Orphans to get OBC benefits? Many stumbling blocks in the way
The National Commission for Backward Classes (NCBC) has come up with an innovative recommendation, but one whose efficacy will have to go through several stages of scrutiny.
The commission has proposed that orphaned children should be included in the Central list of Other Backward Classes, making them eligible for reservation at par with all castes in the list.
It has been proposed for children who were orphaned before reaching the age of 10, have no guardians at all and are admitted to either government or government-aided orphanages and schools.
The commission recently cleared the proposal and sent it to the Ministry of Social Justice. The government will now consider the proposal and examine the possibility of implementing it.
If this does happen, it will be a landmark change in the country's reservation policy, although the provision does already exist in a few states. Tamil Nadu, Telangana and Rajasthan have reportedly been giving reservation to orphaned children under the state OBC list for several years now.
Putting numbers in perspective
To put the problem in perspective, there are about 20 million orphans in India, according to a study done by SOS Children's Village, an NGO, in 2011. The government maintains no such data.
Ironically, the government knows how many OBCs are there in the country, but it won't tell you. The caste-related data of Census 2011 is yet to be made public, in spite of demands from several quarters for releasing it.
Some OBC politicians estimate it to be at least 50% of the total population of the country. That puts it at least 600 million.
The proposal itself was not approved by the NCBC unanimously, as some members disagreed with the proposal. A member of the commission, Dr Shakeel-Uz-Zaman Ansari, told Catch that he submitted a note of dissent because he feels more needs to be done for this idea to actually see the light of the day.

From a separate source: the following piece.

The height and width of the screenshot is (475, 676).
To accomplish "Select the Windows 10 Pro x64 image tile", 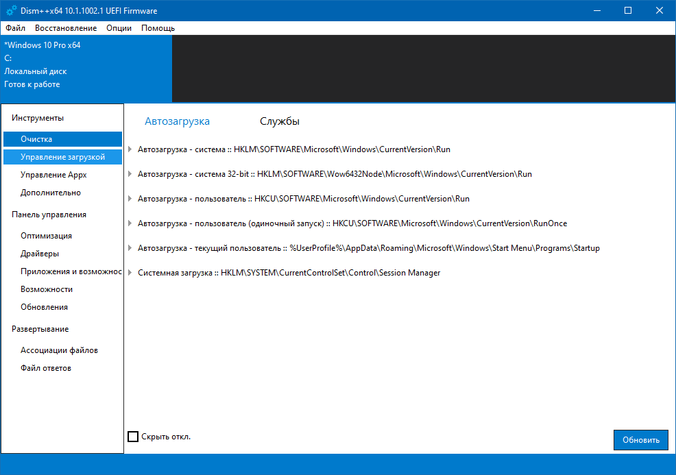I will pos(86,65).
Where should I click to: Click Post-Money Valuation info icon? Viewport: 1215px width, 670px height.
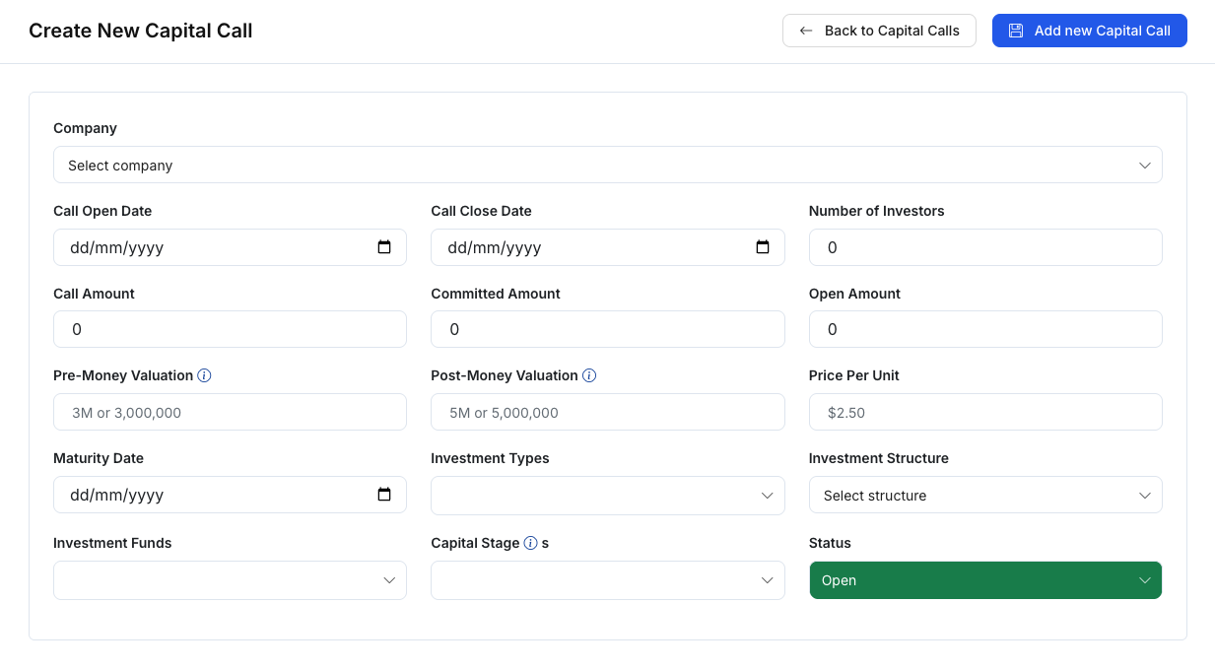(589, 375)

He explained that, traditionally, the NCBC includes only those castes in the Central list that have already been made a part of the lists existing in all states. Castes are often refused entry into the Central list on the grounds that they are not a part of states' lists.
For fair play, this rule should apply to any category before its inclusion in the Central list, Ansari said, indicating that this will become a stumbling block for orphans because only three states recognise them as OBCs.
Apart from this, there is another stumbling block - the sustained opposition to the inclusion of any category in OBC lists anywhere by OBC activists and political parties who represent OBCs.
Rashtriya Janata Dal spokesperson Manoj Jha told Catch that this is a desirable proposal from the perspective of compassionate justice, but it is not in consonance with established constitutional principles. He said such a move will not be in accordance with the idea of who is an OBC, as laid out in Articles 15 and 16, which provide the basis of reservations in the country, and Article 340, which the NCBC derives its mandate from. Jha said this was a knee-jerk reaction to a burning problem, and the government must initiate separate measures for ensuring the welfare of orphans.
The proposal has found criticism even in the government camp. BJP MP Hukmdev Narayan Yadav also told Catch that this proposal was not correct, because orphans are not covered by the constitutional definition of social and educational backwardness.
He further said that already, OBCs did not have adequate reservation commensurate with their population, unlike Scheduled Castes and Scheduled Tribes, and bringing in more categories under the OBC list will further shorten the net for existing OBCs. Yadav urged the government and the judiciary to increase the 27% limit for OBCs by lifting the Supreme Court-enforced cap of 50% on quotas.
The NCBC had earlier mooted a similar proposal for quotas for transgenders, by including them in the OBC list.
The move saw similar opposition, and the Union government was eventually forced to drop the idea. The Transgender Persons (Protection of Rights) Bill introduced in the Lok Sabha in August made no mention of reservation for transgenders.
If this is any indication of the future of the latest proposal, the government and the NCBC will have to either brace themselves up for a sustained campaign, or let go of the idea.